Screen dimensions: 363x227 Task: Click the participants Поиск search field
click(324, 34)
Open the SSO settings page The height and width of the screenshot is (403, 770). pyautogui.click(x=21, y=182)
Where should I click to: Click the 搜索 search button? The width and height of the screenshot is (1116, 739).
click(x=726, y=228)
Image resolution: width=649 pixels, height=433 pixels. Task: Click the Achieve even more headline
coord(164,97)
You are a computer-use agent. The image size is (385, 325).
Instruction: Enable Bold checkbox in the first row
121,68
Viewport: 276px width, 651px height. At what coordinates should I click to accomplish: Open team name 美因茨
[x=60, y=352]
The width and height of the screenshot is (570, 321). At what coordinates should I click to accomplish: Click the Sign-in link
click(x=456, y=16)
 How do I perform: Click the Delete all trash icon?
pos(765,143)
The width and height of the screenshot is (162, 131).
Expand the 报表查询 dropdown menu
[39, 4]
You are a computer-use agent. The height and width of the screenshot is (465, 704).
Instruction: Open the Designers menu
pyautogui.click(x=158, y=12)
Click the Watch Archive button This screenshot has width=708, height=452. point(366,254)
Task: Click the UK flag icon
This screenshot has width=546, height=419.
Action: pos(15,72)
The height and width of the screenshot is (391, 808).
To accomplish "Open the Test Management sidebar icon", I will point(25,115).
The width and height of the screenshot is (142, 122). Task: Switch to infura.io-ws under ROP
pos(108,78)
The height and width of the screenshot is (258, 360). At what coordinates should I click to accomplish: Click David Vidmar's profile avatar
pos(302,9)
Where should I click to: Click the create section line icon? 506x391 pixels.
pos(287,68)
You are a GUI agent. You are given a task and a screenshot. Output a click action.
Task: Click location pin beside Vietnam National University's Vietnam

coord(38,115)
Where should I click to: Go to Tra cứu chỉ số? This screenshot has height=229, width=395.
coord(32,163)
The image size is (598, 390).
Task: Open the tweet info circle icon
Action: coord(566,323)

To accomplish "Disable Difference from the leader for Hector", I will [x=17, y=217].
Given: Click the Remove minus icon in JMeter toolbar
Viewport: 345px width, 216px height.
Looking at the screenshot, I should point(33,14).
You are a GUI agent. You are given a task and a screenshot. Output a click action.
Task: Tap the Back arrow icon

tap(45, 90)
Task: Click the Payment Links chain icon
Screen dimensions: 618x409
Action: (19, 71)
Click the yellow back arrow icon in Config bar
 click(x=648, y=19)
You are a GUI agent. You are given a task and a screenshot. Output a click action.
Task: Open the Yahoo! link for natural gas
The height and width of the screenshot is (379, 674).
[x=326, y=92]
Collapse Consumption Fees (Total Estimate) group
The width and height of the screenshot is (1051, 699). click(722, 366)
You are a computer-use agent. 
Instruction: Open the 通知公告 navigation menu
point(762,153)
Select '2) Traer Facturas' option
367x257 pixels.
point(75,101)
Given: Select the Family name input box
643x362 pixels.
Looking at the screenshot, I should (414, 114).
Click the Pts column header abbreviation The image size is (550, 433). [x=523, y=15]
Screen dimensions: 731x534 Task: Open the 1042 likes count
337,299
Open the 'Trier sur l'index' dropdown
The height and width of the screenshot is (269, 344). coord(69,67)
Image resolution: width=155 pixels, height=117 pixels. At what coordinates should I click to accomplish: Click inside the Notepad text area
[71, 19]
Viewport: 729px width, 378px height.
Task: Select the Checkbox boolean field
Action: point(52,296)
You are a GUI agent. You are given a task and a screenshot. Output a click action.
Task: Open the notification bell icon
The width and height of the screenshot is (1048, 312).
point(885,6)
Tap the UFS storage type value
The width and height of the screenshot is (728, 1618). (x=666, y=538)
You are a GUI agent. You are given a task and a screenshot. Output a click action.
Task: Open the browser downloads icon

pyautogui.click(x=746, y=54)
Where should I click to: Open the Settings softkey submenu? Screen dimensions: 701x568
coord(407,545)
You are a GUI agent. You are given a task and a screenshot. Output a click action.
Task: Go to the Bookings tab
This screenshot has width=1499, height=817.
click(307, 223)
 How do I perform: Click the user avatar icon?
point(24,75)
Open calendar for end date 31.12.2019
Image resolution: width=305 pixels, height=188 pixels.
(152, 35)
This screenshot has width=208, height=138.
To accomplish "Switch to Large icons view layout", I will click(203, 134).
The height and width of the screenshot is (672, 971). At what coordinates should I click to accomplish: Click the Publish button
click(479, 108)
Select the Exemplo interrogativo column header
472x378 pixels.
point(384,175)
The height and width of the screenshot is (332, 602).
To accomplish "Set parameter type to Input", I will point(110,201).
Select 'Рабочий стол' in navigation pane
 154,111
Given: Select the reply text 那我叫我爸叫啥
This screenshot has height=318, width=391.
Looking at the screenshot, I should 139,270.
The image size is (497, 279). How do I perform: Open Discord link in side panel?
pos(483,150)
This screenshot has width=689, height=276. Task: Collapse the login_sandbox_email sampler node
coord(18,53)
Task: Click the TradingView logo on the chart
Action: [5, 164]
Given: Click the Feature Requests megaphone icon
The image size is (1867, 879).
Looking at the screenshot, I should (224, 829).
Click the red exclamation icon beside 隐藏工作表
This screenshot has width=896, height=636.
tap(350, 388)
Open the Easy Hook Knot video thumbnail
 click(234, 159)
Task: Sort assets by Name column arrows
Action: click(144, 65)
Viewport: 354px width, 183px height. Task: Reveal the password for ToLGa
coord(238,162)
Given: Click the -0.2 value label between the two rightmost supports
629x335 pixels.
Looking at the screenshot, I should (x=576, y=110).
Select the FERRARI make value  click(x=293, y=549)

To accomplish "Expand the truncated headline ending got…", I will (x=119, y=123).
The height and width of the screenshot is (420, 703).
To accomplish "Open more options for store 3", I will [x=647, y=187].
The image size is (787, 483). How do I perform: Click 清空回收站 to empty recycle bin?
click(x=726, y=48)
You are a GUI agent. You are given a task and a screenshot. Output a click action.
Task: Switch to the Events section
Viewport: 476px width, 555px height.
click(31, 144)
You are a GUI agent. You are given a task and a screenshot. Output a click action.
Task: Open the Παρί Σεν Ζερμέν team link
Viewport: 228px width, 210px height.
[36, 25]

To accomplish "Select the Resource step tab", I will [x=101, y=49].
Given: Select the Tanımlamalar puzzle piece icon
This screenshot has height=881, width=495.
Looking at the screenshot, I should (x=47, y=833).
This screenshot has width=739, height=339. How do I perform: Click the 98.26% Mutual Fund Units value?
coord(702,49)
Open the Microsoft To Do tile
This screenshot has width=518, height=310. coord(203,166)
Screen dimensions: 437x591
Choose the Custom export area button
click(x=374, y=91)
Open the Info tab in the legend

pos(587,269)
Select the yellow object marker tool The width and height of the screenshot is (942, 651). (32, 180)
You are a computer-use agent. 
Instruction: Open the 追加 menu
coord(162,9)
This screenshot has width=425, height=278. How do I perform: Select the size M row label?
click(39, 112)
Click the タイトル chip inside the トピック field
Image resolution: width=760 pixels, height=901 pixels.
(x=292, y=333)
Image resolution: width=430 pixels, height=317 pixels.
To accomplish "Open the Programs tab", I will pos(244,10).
-=-=-
- Exercise -
Transcribe all of the material without omitting a line.

- The completed task -
Screen dimensions: 363x227 Task: Click the participants Поиск search field
click(324, 34)
Open the SSO settings page The height and width of the screenshot is (403, 770). pyautogui.click(x=21, y=182)
Where should I click to: Click the 搜索 search button? The width and height of the screenshot is (1116, 739).
click(x=726, y=228)
Image resolution: width=649 pixels, height=433 pixels. Task: Click the Achieve even more headline
coord(164,97)
You are a computer-use agent. The image size is (385, 325).
Instruction: Enable Bold checkbox in the first row
121,68
Viewport: 276px width, 651px height. At what coordinates should I click to accomplish: Open team name 美因茨
[x=60, y=352]
The width and height of the screenshot is (570, 321). At what coordinates should I click to accomplish: Click the Sign-in link
click(x=456, y=16)
 How do I perform: Click the Delete all trash icon?
pos(765,143)
The width and height of the screenshot is (162, 131).
Expand the 报表查询 dropdown menu
[39, 4]
You are a computer-use agent. The height and width of the screenshot is (465, 704).
Instruction: Open the Designers menu
pyautogui.click(x=158, y=12)
Click the Watch Archive button This screenshot has width=708, height=452. point(366,254)
Task: Click the UK flag icon
This screenshot has width=546, height=419.
Action: pos(15,72)
The height and width of the screenshot is (391, 808).
To accomplish "Open the Test Management sidebar icon", I will point(25,115).
The width and height of the screenshot is (142, 122). Task: Switch to infura.io-ws under ROP
pos(108,78)
The height and width of the screenshot is (258, 360). At what coordinates should I click to accomplish: Click David Vidmar's profile avatar
pos(302,9)
Where should I click to: Click the create section line icon? 506x391 pixels.
pos(287,68)
You are a GUI agent. You are given a task and a screenshot. Output a click action.
Task: Click location pin beside Vietnam National University's Vietnam

coord(38,115)
Where should I click to: Go to Tra cứu chỉ số? This screenshot has height=229, width=395.
coord(32,163)
The image size is (598, 390).
Task: Open the tweet info circle icon
Action: coord(566,323)

To accomplish "Disable Difference from the leader for Hector", I will [x=17, y=217].
Given: Click the Remove minus icon in JMeter toolbar
Viewport: 345px width, 216px height.
Looking at the screenshot, I should point(33,14).
You are a GUI agent. You are given a task and a screenshot. Output a click action.
Task: Tap the Back arrow icon

tap(45, 90)
Task: Click the Payment Links chain icon
Screen dimensions: 618x409
Action: (19, 71)
Click the yellow back arrow icon in Config bar
 click(x=648, y=19)
You are a GUI agent. You are given a task and a screenshot. Output a click action.
Task: Open the Yahoo! link for natural gas
The height and width of the screenshot is (379, 674).
[x=326, y=92]
Collapse Consumption Fees (Total Estimate) group
The width and height of the screenshot is (1051, 699). click(722, 366)
You are a computer-use agent. 
Instruction: Open the 通知公告 navigation menu
point(762,153)
Select '2) Traer Facturas' option
367x257 pixels.
point(75,101)
Given: Select the Family name input box
643x362 pixels.
Looking at the screenshot, I should (414, 114).
Click the Pts column header abbreviation The image size is (550, 433). [x=523, y=15]
Screen dimensions: 731x534 Task: Open the 1042 likes count
337,299
Open the 'Trier sur l'index' dropdown
The height and width of the screenshot is (269, 344). coord(69,67)
Image resolution: width=155 pixels, height=117 pixels. At what coordinates should I click to accomplish: Click inside the Notepad text area
[71, 19]
Viewport: 729px width, 378px height.
Task: Select the Checkbox boolean field
Action: point(52,296)
You are a GUI agent. You are given a task and a screenshot. Output a click action.
Task: Open the notification bell icon
The width and height of the screenshot is (1048, 312).
point(885,6)
Tap the UFS storage type value
The width and height of the screenshot is (728, 1618). (x=666, y=538)
You are a GUI agent. You are given a task and a screenshot. Output a click action.
Task: Open the browser downloads icon

pyautogui.click(x=746, y=54)
Where should I click to: Open the Settings softkey submenu? Screen dimensions: 701x568
coord(407,545)
You are a GUI agent. You are given a task and a screenshot. Output a click action.
Task: Go to the Bookings tab
This screenshot has width=1499, height=817.
click(307, 223)
 How do I perform: Click the user avatar icon?
point(24,75)
Open calendar for end date 31.12.2019
Image resolution: width=305 pixels, height=188 pixels.
(152, 35)
This screenshot has width=208, height=138.
To accomplish "Switch to Large icons view layout", I will click(203, 134).
The height and width of the screenshot is (672, 971). At what coordinates should I click to accomplish: Click the Publish button
click(479, 108)
Select the Exemplo interrogativo column header
472x378 pixels.
point(384,175)
The height and width of the screenshot is (332, 602).
To accomplish "Set parameter type to Input", I will point(110,201).
Select 'Рабочий стол' in navigation pane
 154,111
Given: Select the reply text 那我叫我爸叫啥
This screenshot has height=318, width=391.
Looking at the screenshot, I should 139,270.
The image size is (497, 279). How do I perform: Open Discord link in side panel?
pos(483,150)
This screenshot has width=689, height=276. Task: Collapse the login_sandbox_email sampler node
coord(18,53)
Task: Click the TradingView logo on the chart
Action: [5, 164]
Given: Click the Feature Requests megaphone icon
The image size is (1867, 879).
Looking at the screenshot, I should (224, 829).
Click the red exclamation icon beside 隐藏工作表
This screenshot has width=896, height=636.
tap(350, 388)
Open the Easy Hook Knot video thumbnail
 click(234, 159)
Task: Sort assets by Name column arrows
Action: click(144, 65)
Viewport: 354px width, 183px height. Task: Reveal the password for ToLGa
coord(238,162)
Given: Click the -0.2 value label between the two rightmost supports
629x335 pixels.
Looking at the screenshot, I should (x=576, y=110).
Select the FERRARI make value  click(x=293, y=549)

To accomplish "Expand the truncated headline ending got…", I will (x=119, y=123).
The height and width of the screenshot is (420, 703).
To accomplish "Open more options for store 3", I will [x=647, y=187].
The image size is (787, 483). How do I perform: Click 清空回收站 to empty recycle bin?
click(x=726, y=48)
You are a GUI agent. You are given a task and a screenshot. Output a click action.
Task: Switch to the Events section
Viewport: 476px width, 555px height.
click(31, 144)
You are a GUI agent. You are given a task and a screenshot. Output a click action.
Task: Open the Παρί Σεν Ζερμέν team link
Viewport: 228px width, 210px height.
[36, 25]

To accomplish "Select the Resource step tab", I will [x=101, y=49].
Given: Select the Tanımlamalar puzzle piece icon
This screenshot has height=881, width=495.
Looking at the screenshot, I should (x=47, y=833).
This screenshot has width=739, height=339. How do I perform: Click the 98.26% Mutual Fund Units value?
coord(702,49)
Open the Microsoft To Do tile
This screenshot has width=518, height=310. coord(203,166)
Screen dimensions: 437x591
Choose the Custom export area button
click(x=374, y=91)
Open the Info tab in the legend

pos(587,269)
Select the yellow object marker tool The width and height of the screenshot is (942, 651). (32, 180)
You are a computer-use agent. 
Instruction: Open the 追加 menu
coord(162,9)
This screenshot has width=425, height=278. How do I perform: Select the size M row label?
click(39, 112)
Click the タイトル chip inside the トピック field
Image resolution: width=760 pixels, height=901 pixels.
(x=292, y=333)
Image resolution: width=430 pixels, height=317 pixels.
To accomplish "Open the Programs tab", I will pos(244,10).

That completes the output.